I grabbed my books off of the shelf started to shove them inside my backpack.  I looked back up at her and smiled.

“I’ll be just fine, don’t worry! I’ve encountered my fair share of homophobic people here already, I’ll be able to handle George Fox.”

She didn’t appear comforted, but we wished each other well as I walked out of the library and started my way towards class.  I don’t know what on earth has her that worried! After all, I’d like to think I’ve been a somewhat capable leader of the Gay-Straight Alliance.  I’ve survived an oppressive pentecostal theology and been able to leave in tact enough haven’t I?  Sure I knew that George Fox didn’t look like the most hospitable place, but so what! It was only for four years.  I could suck it up for that long to get my education, and could leave the campus if need be on the weekends.  

I could handle it…

Oh my dear readers…I wish that those words would have been more true.  We are going to jump ahead in my story a little bit, but in the two years a half years that followed at GFU, I would come to understand the terror I saw in her eyes that day.  I was unprepared…for all of it.  The mental hell, the emotional anguish, the pain…the horrible pain…

“How are you feeling today A.J.?”

I’m in the Health & Counseling office at GFU, sitting on a comfy couch looking at my counselor across the room.  His eyes were always kind.  

“Well…to be honest I’m feeling pretty good! Which is kind of different…I mean I haven’t felt suicidal in a month or so, and its been 5 weeks since I’ve cut!”

My eyes wandered down to the left sleeve of my black North Face jacket, the fleece covered my healing forearm. 

“That is great A.J., you’ve made so much progress so quickly, and I’m really proud of all the hard work you’ve done.”

“Thanks…Its nice to start feeling a bit more like me again but…”

“…but what?”

“…but I feel like something needs to change at this place.  But I don’t know what or if I want to be the person to do that.”

“Well A.J., I know you’ve talked about leaving, so that is still an option, and you’ve been working hard to get yourself to a better space.  Just be sure that whatever you do you put a lot of thought into it, and I’ll always be happy to talk through any of that with you.”

The rest of the counseling session went well, they always seemed too, and I knew I was getting better, which felt great!  He lead me out of the office and opened the door to the lobby, said goodbye an that he’d see me again at the same time next week.

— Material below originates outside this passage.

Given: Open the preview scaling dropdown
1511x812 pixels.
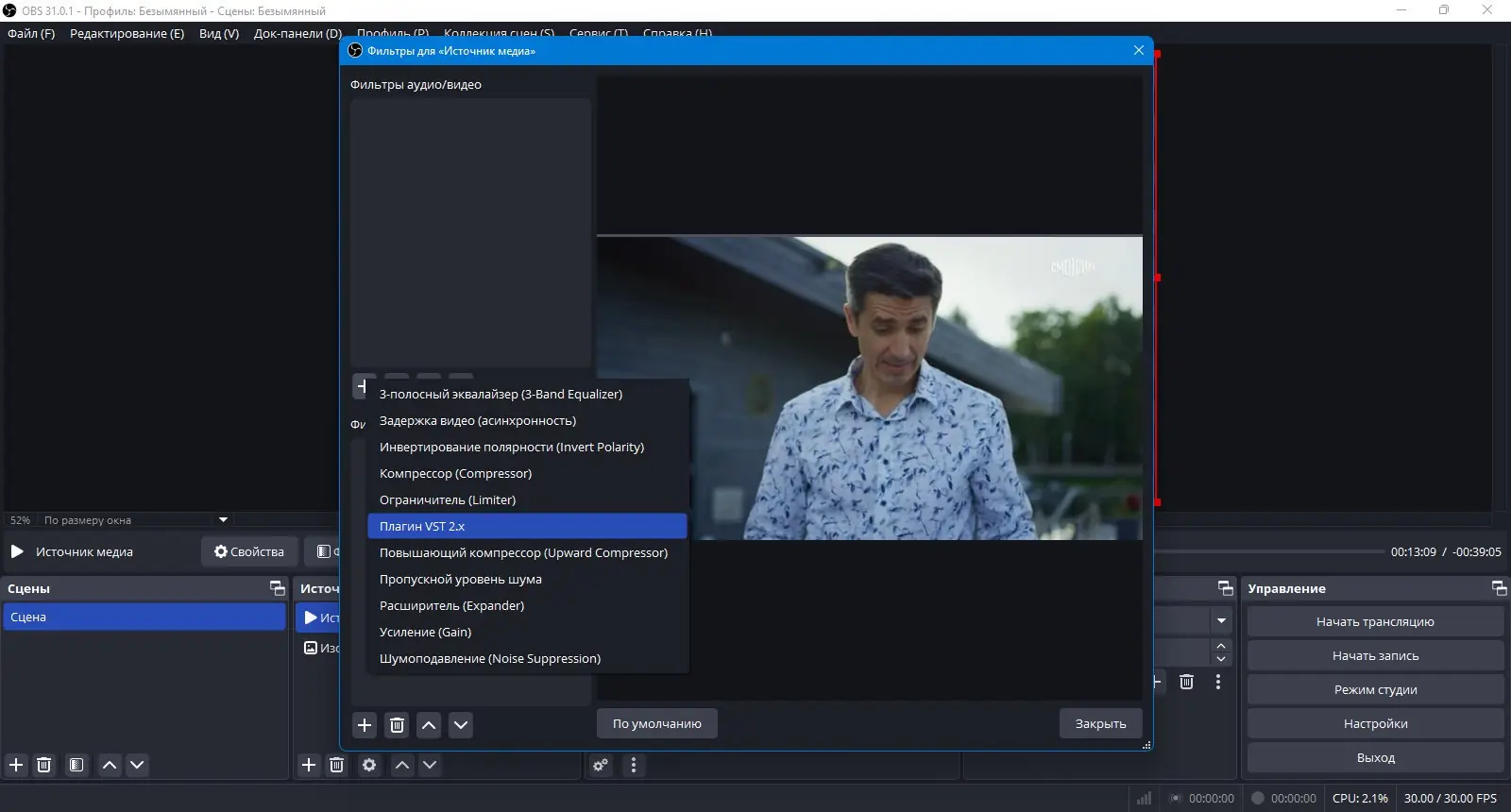Looking at the screenshot, I should [x=223, y=520].
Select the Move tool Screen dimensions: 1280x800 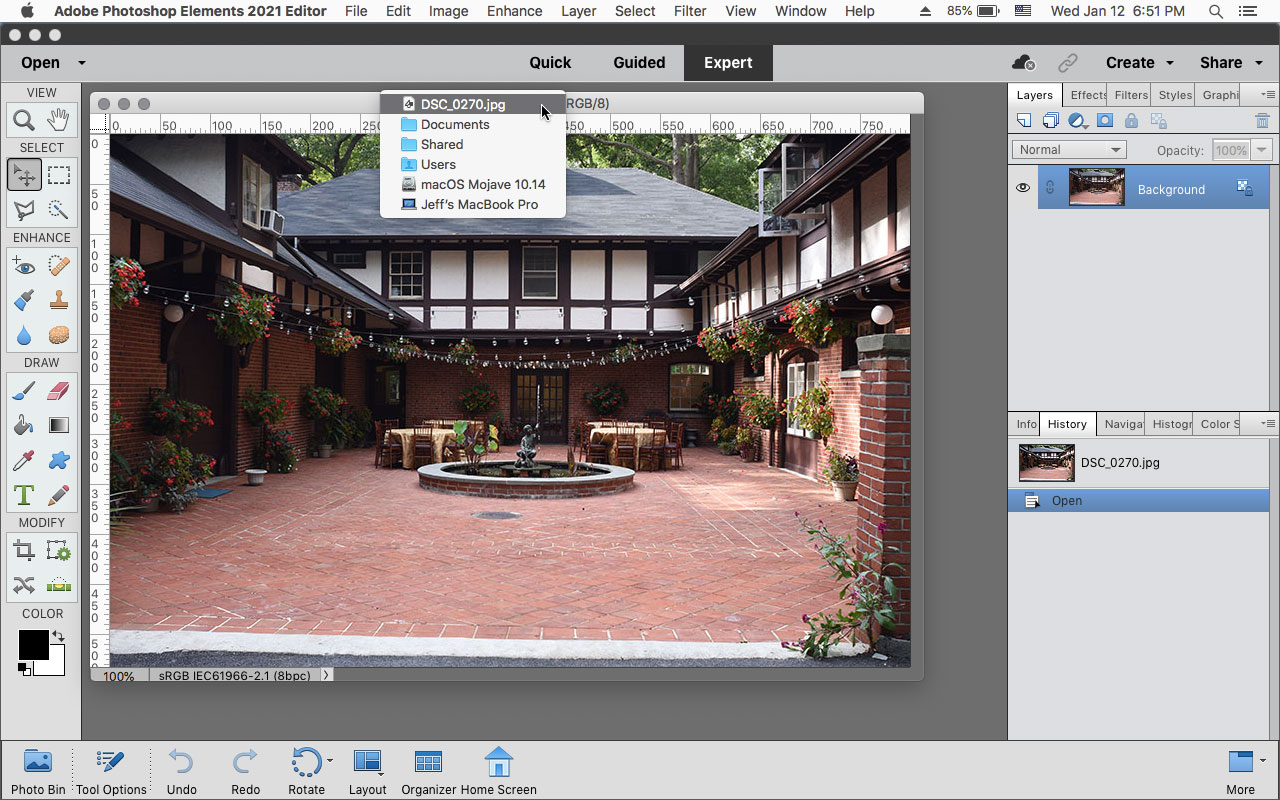point(25,173)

I opened the door and started walking through the lawn onto the sidewalk, still chewing on the thought that I spoke out loud earlier…something must change here. But what?! The admins had already said no to my GSA idea at the beginning of Freshman year, and I would have no support to try anything else.  How do I change something when the issue cant even be talked about?!

It was then…oh then…that I felt a moment of heavenly clearness.  

I looked up at the blue in the sky, I breathed, and I knew that I was alive.
I’m alive…I’m ALIVE! I’m NOT dying today!

The worst that this place put me through didn’t kill me, and you know what? I don’t need to be stopped by those barriers that I believed in anymore! Not for one more single second!  Those are what drove me into dark places, and so I will reject them, I reject the notion that I am powerless here!  That fear will not bind me any longer!!!

My heart started to pound, not with fear, but with strength. I aim to misbehave.  A spark that I had felt a long time ago leapt up again from deep within me, and the flame in my heart ignited. I knew I could find a way to help the other LGBTQ people who were invisible at this school…I knew it through and through. I suddenly felt the ridiculous urge to laugh.  

And I did, right there in public, just started laughing, with a joyful smile beaming from my face.  

After I had my moment, I started walking to the library to find a computer.

I had planning to do…


  1. Thank you for your vulnerability and for sharing pieces of your story! It's inspiring, AJ.

    1. Thanks Josh! I'm trying hard to...literally there was a point while writing this where I sat and starred at the screen for like 20 minutes or so. Really needed to go back into some memories, and it brought back a lot. Its been worth it though!